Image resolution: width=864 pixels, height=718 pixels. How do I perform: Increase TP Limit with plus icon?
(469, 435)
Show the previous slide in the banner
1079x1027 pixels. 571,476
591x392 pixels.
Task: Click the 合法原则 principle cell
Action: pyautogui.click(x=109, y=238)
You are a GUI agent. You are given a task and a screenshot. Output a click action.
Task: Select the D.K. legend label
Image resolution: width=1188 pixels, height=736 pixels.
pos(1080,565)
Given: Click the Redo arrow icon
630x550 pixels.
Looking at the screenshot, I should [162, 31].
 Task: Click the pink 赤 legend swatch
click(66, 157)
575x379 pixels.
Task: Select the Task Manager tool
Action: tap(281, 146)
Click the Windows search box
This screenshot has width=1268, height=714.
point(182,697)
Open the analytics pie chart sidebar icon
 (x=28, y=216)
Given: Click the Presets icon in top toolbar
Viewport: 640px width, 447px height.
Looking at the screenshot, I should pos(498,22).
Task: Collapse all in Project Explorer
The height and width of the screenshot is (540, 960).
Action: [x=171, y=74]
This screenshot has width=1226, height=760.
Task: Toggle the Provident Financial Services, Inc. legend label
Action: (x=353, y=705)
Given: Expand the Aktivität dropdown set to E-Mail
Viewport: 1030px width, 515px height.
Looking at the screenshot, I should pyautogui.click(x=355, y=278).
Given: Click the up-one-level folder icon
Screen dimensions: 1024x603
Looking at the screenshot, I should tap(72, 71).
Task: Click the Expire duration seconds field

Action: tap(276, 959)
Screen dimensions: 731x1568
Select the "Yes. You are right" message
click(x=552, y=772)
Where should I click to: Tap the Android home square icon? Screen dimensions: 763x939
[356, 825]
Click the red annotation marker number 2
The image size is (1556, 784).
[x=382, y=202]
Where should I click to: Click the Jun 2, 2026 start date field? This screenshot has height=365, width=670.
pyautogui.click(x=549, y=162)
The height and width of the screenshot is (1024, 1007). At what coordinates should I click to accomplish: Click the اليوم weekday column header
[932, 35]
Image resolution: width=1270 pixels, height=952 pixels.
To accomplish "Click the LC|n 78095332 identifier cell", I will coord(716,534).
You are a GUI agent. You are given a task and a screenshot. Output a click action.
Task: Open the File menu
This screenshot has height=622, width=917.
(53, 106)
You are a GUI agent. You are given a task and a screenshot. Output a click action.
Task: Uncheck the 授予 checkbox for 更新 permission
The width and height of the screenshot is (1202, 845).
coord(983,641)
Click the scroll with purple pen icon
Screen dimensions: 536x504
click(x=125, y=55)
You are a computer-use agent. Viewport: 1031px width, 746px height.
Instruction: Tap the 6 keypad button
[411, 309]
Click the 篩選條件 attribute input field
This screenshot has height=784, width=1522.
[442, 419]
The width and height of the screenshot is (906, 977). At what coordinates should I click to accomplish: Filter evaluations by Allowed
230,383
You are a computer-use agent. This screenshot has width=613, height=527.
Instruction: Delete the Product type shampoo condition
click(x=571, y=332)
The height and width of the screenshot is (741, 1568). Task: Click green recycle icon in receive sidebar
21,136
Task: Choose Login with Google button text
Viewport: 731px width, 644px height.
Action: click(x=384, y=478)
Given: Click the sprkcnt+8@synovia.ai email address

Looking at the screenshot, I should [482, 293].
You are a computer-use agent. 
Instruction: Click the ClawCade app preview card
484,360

▸ **Request**
Rewrite the lines of the entries as a Markdown table with the columns "No." and "Line," beginning at the line that has "Click the 篩選條件 attribute input field" and stopping at the end of the entries. Number each row and leave out blank lines.

▸ **Output below**
| No. | Line |
|---|---|
| 1 | Click the 篩選條件 attribute input field |
| 2 | This screenshot has height=784, width=1522. |
| 3 | [442, 419] |
| 4 | The width and height of the screenshot is (906, 977). At what coordinates should I click to accomplish: Filter evaluations by Allowed |
| 5 | 230,383 |
| 6 | You are a computer-use agent. This screenshot has width=613, height=527. |
| 7 | Instruction: Delete the Product type shampoo condition |
| 8 | click(x=571, y=332) |
| 9 | The height and width of the screenshot is (741, 1568). Task: Click green recycle icon in receive sidebar |
| 10 | 21,136 |
| 11 | Task: Choose Login with Google button text |
| 12 | Viewport: 731px width, 644px height. |
| 13 | Action: click(x=384, y=478) |
| 14 | Given: Click the sprkcnt+8@synovia.ai email address |
| 15 | Looking at the screenshot, I should [482, 293]. |
| 16 | You are a computer-use agent.  |
| 17 | Instruction: Click the ClawCade app preview card |
| 18 | 484,360 |